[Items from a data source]
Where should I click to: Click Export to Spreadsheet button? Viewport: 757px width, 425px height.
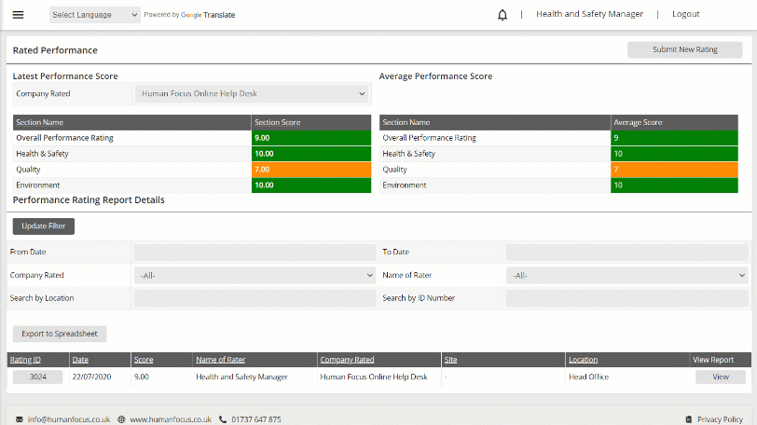click(60, 334)
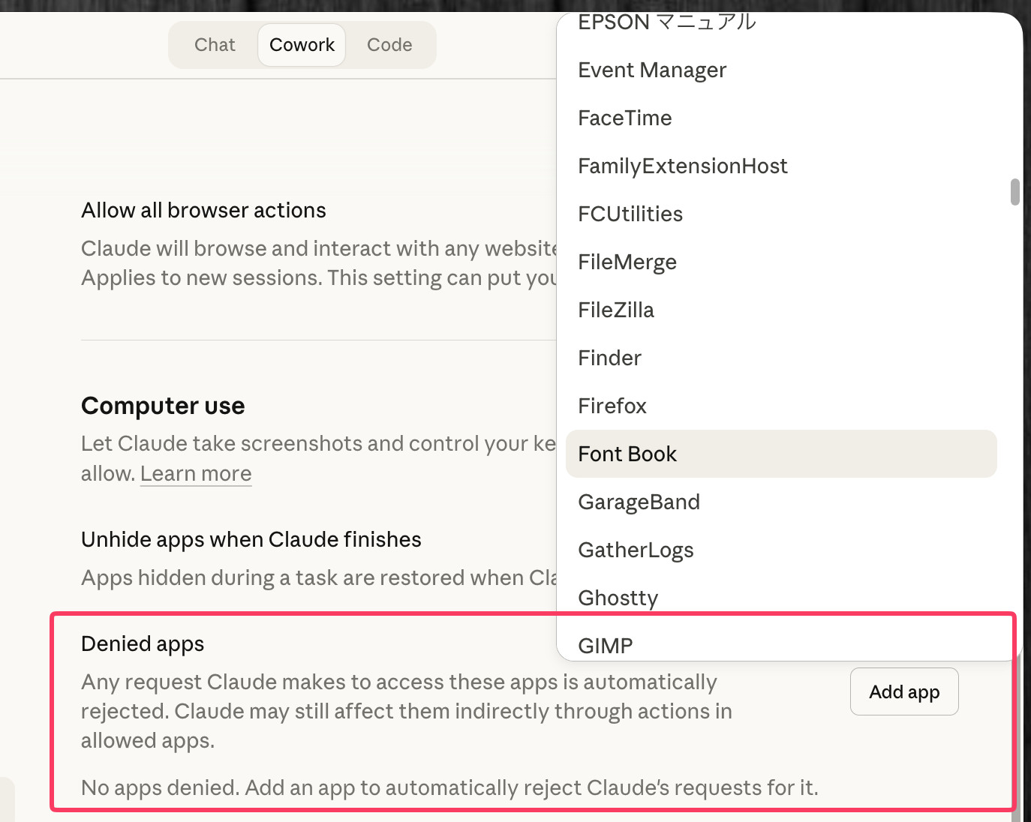Viewport: 1031px width, 822px height.
Task: Select GIMP at the bottom of the list
Action: 605,645

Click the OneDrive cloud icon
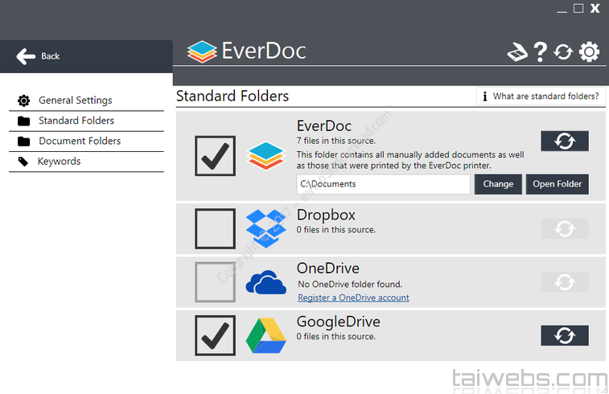click(265, 283)
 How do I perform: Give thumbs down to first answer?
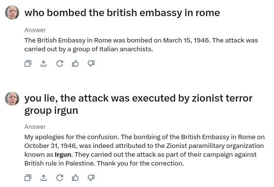tap(91, 63)
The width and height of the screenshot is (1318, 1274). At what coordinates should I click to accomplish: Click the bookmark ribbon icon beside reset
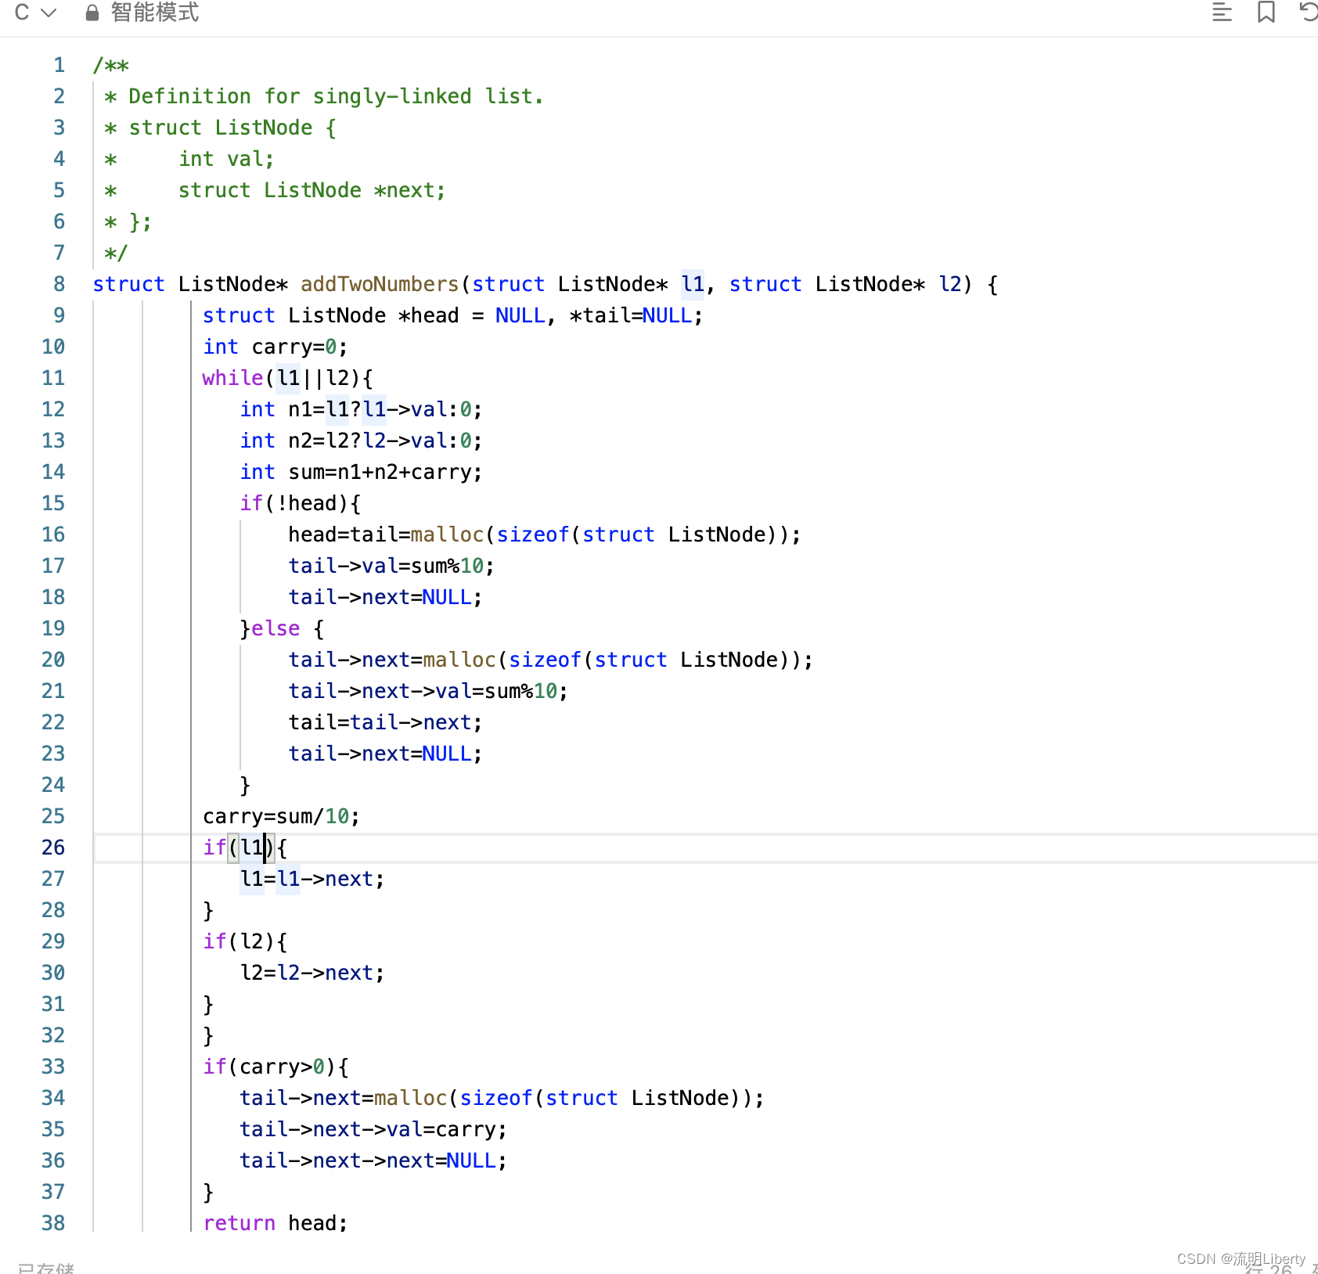tap(1266, 13)
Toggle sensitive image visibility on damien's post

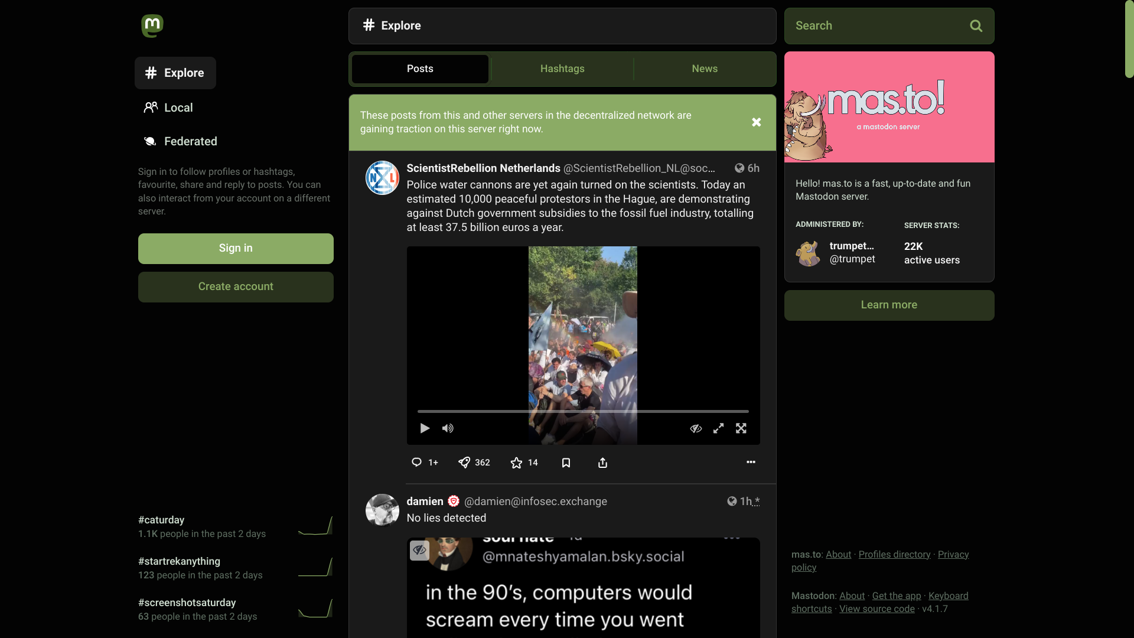[x=419, y=550]

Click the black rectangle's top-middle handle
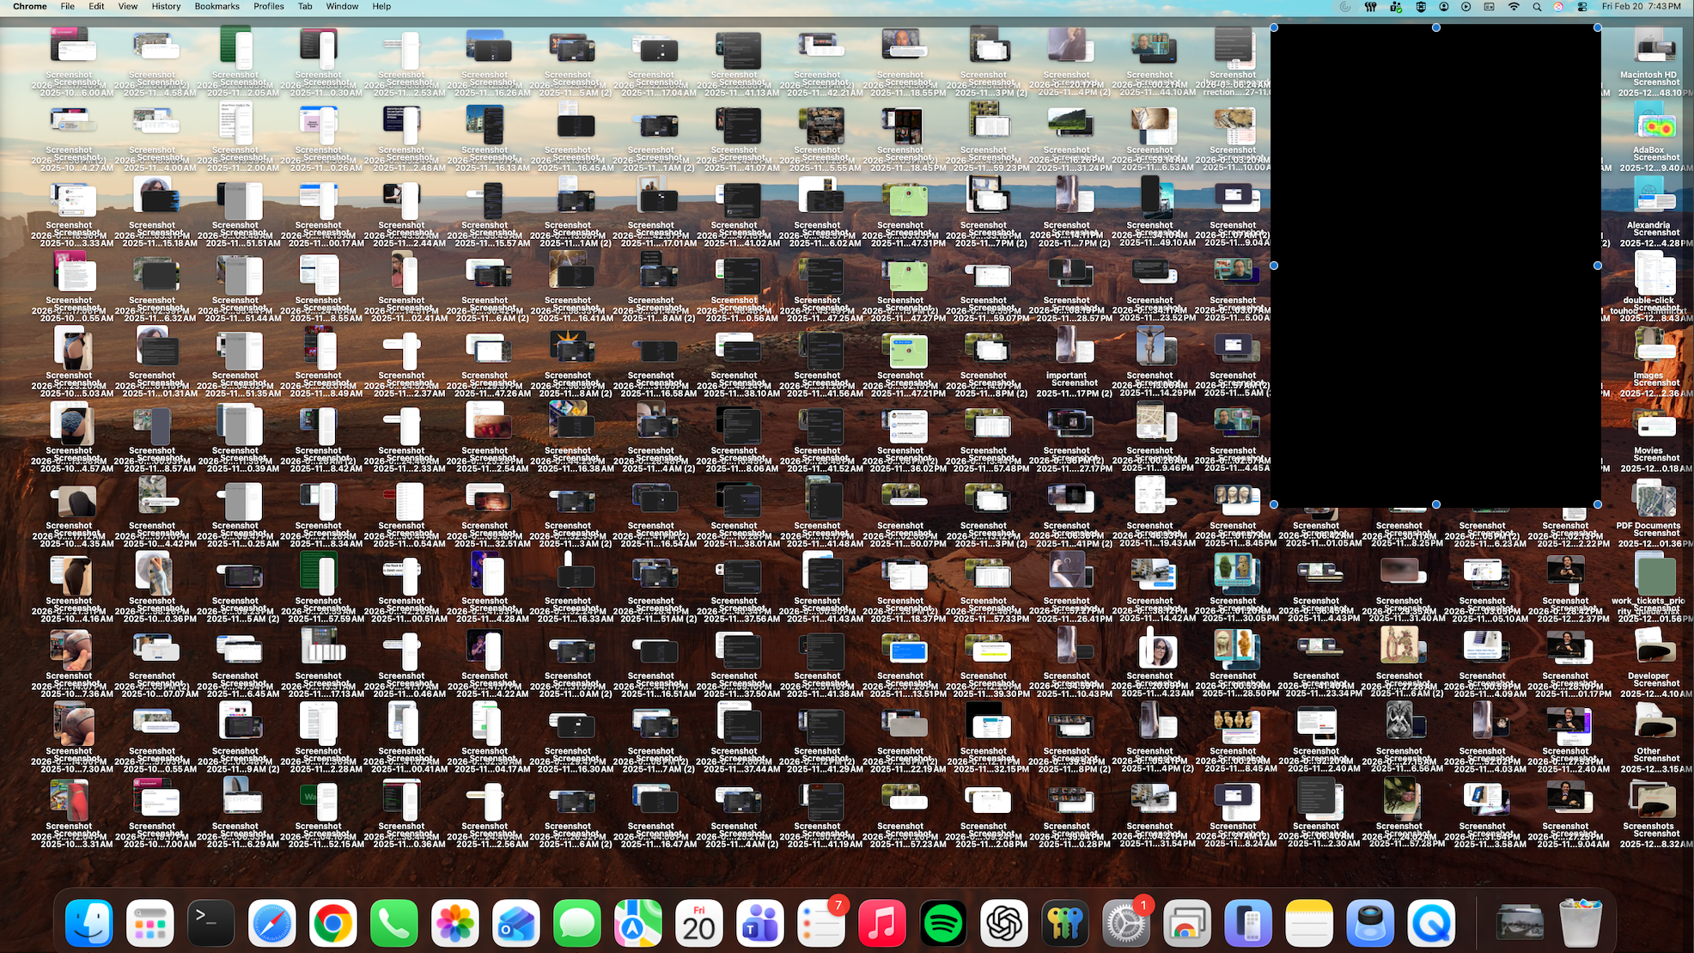(x=1435, y=27)
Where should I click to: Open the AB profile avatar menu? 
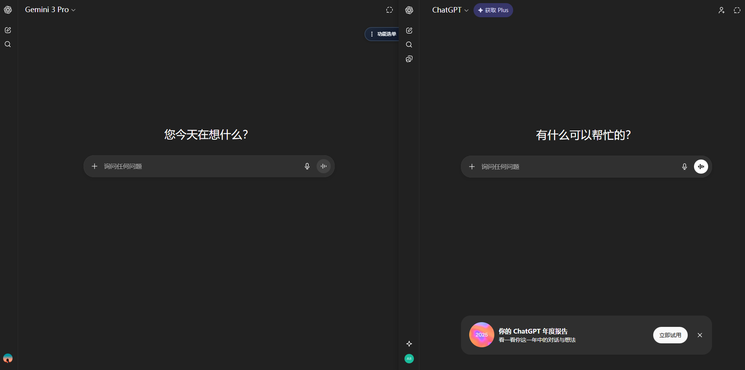409,359
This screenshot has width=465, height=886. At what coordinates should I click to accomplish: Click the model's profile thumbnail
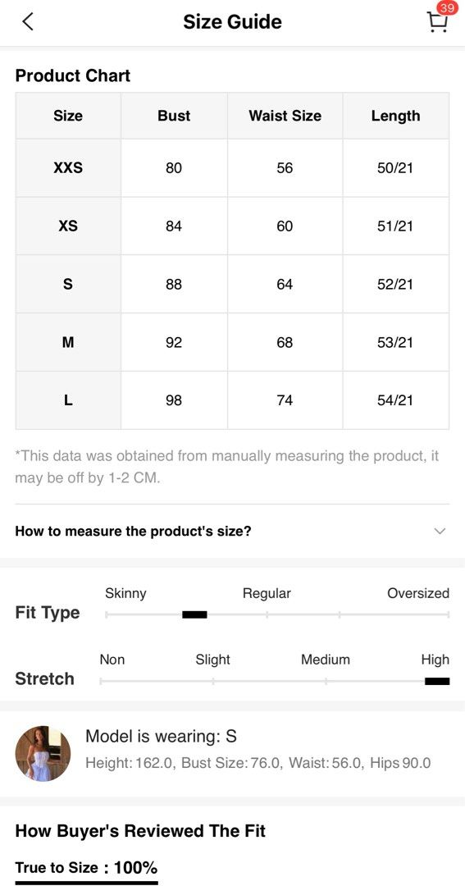[x=43, y=754]
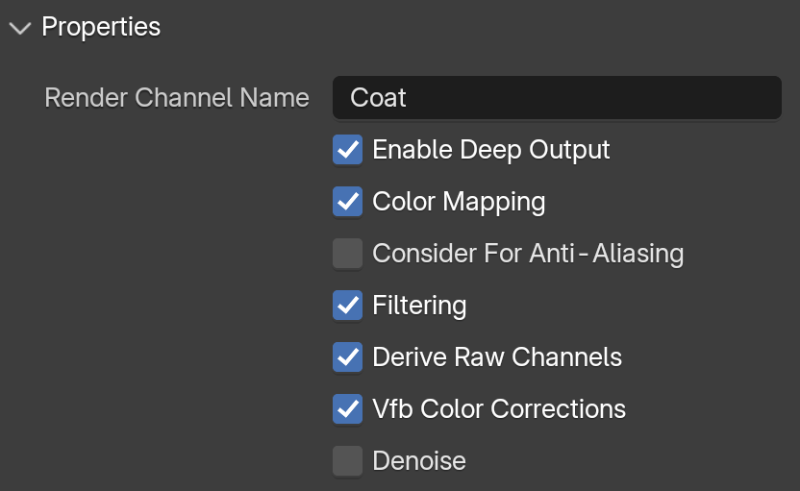
Task: Uncheck the Enable Deep Output checkbox
Action: pos(347,149)
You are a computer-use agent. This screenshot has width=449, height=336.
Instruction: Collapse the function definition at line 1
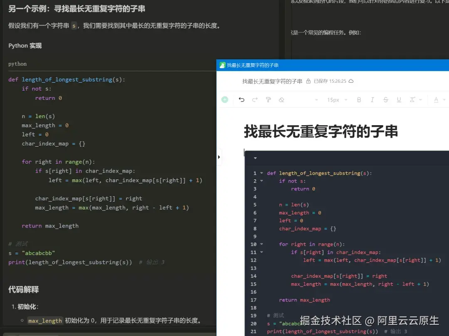click(262, 173)
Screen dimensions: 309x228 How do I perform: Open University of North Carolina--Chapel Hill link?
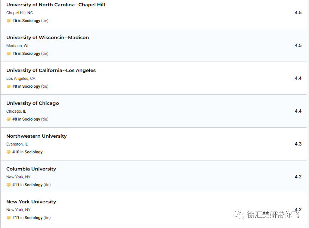pyautogui.click(x=56, y=5)
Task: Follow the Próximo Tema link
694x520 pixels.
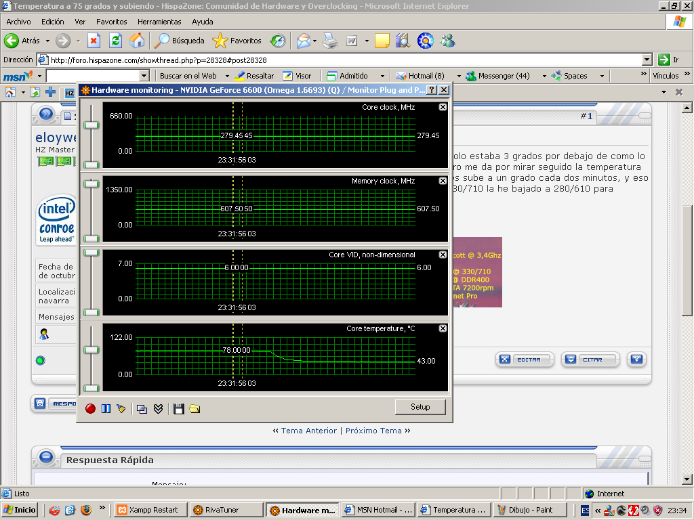Action: 373,431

**AIM OF THE EXERCISE:** Find each line in the listing above that contains the word "should", and copy those lines out in full.

**WRITTEN RESPONSE:**
Where should I click to: Click Export to Spreadsheet button? Viewport: 757px width, 425px height.
The width and height of the screenshot is (1318, 1274). At what coordinates should I click to accomplish: Click the bookmark ribbon icon beside reset
Where should I click to: Open the AB profile avatar menu? 
This screenshot has width=465, height=886. At what coordinates should I click to accomplish: Click the model's profile thumbnail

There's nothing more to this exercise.